À semelhança do que acontece com a religião, nem tudo na ciência e no seu método é mau. A indagação, a ocupação com encontrar um contexto e uma história para as hipóteses que se formulam são essenciais. Já disse e escrevi que acredito que não há grande diferença, ou mesmo nenhuma, entre as grandes questões humanas consideradas clássicas e aquelas que continuam por responder hoje. Será uma ilusão esperar que as dúvidas e inseguranças que nos assolam sejam originais, apenas nossas. Há uma probabilidade enorme, para não falar em certeza, de que alguém já se perguntou e em alguns casos chegou a respostas que nos influenciaram a todos.

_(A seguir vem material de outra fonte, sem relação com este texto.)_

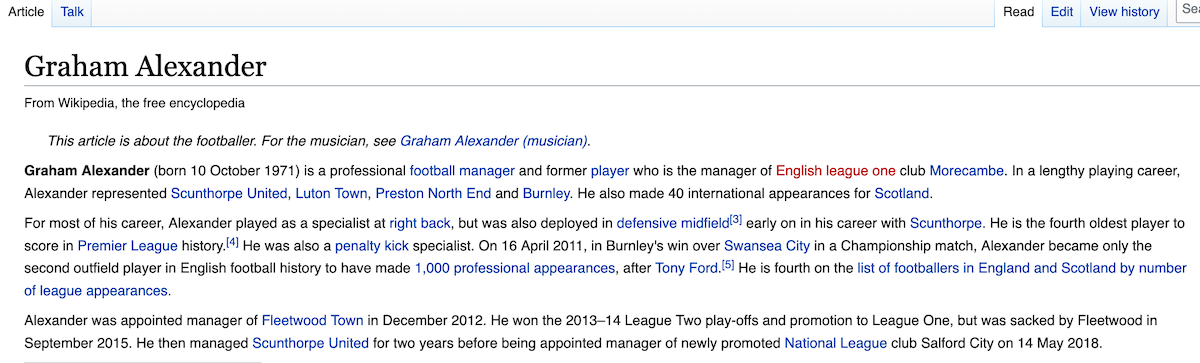Select the Read tab
The image size is (1200, 363).
[1018, 12]
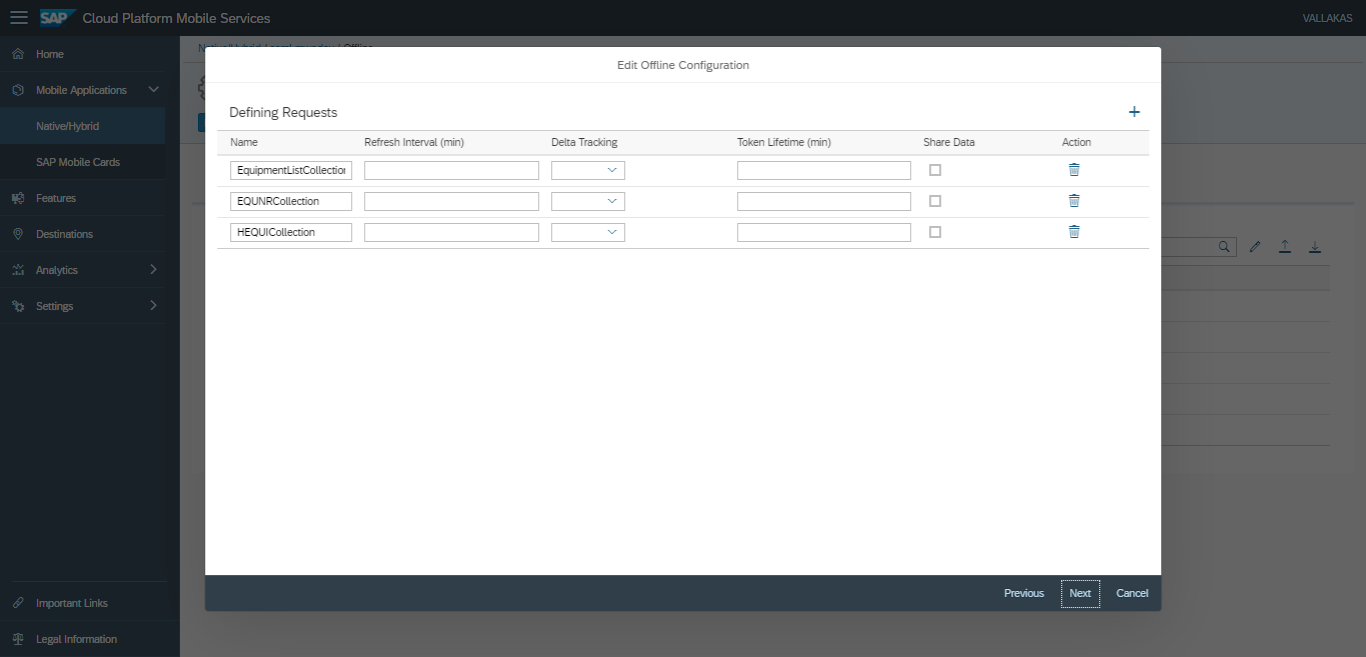The image size is (1366, 657).
Task: Click the plus icon to add a request
Action: point(1134,112)
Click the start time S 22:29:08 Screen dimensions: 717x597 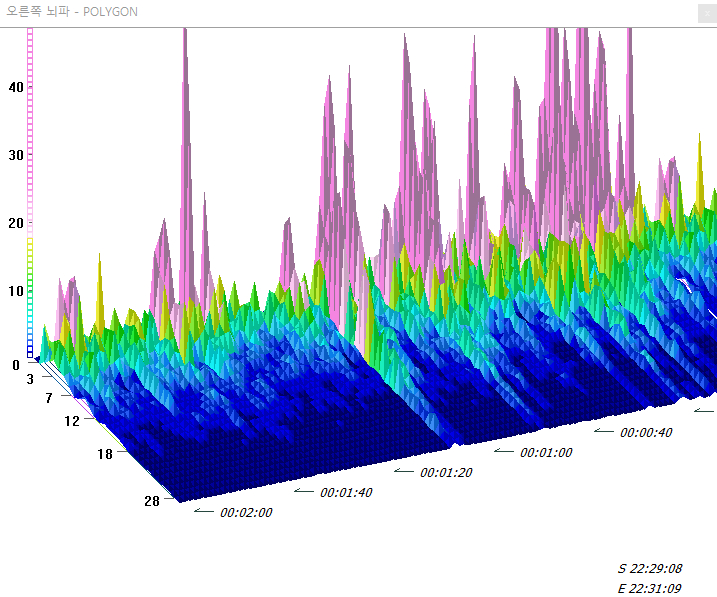[x=650, y=568]
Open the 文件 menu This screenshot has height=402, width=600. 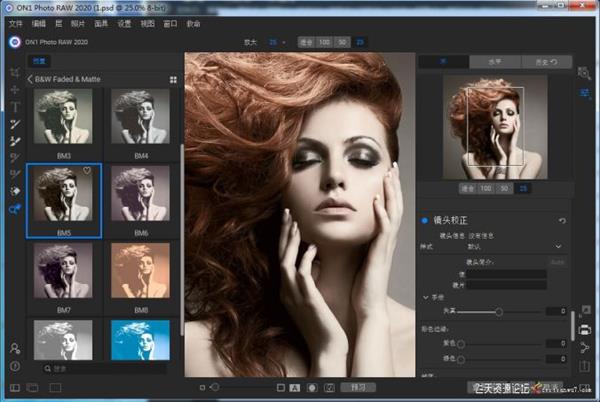click(15, 22)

Por outro lado, aproveitando muito a moda das neurociências, a «onda alternativa» procura teorias integradoras e de compreensão holística do ser humano mas que são suportadas por pensamentos mágicos, quase transformando-se num novo sentido religioso.

Há de facto fenómenos que nos transcendem, que ultrapassam a realidade física e que são de difícil aceitação e compreensão. Talvez parte do problema venha de uma angústia fundamental que nos leva a uma procura de explicações cabais e universais e a uma necessidade excessiva de controlo. Acredito que essa transcendência, ou poderei chamar de espiritualidade, não tem de estar necessariamente ligada a um pensamento magico, místico ou religioso. Creio que o mundo subjectivo dos afectos e imensamente complexo e rico e que antes de o explicar ou controlar há que o viver e conhecer bem, através da experiência individual.

Costumo dar um exemplo dizendo que acredito na vida para além da morte. Que essa impressão que deixamos perdura na memória dos outros. Memória essa que é guardada fisicamente, tem expressão afectiva e é transformada pelo seu «portador».

Para mudar o rumo, porque acredito que é necessário, sei que eu preciso de encontrar o meu, há que considerar uma alternativa ao «fenómeno alternativo» e à corrente científica actuais. Há que recuperar valores, práticas e princípios que hoje se acredita não fazerem parte do nosso tempo.

Pense-se no lugar da Filosofia. Antigamente era uma prática, um estilo de vida que inspirava indivíduos e ajudou a construir civilizações. Actualmente é uma disciplina seguida por indivíduos condenados ao desemprego. Será?

Resta ainda muito por pensar, por dizer e por escrever. Muitas associações deixei por explorar. Vou dar tempo. Porque essa será também uma forma, acredito, de mudar de paradigma. Caso contrário continuarei com a mesma avidez, a mesma que critico, para conseguir chegar a uma explicação que me satisfaça e me apazigúe esta boa angústia que acredito partilhar com todos os seres humanos. O que não quer dizer que todos dela tenhamos consciência.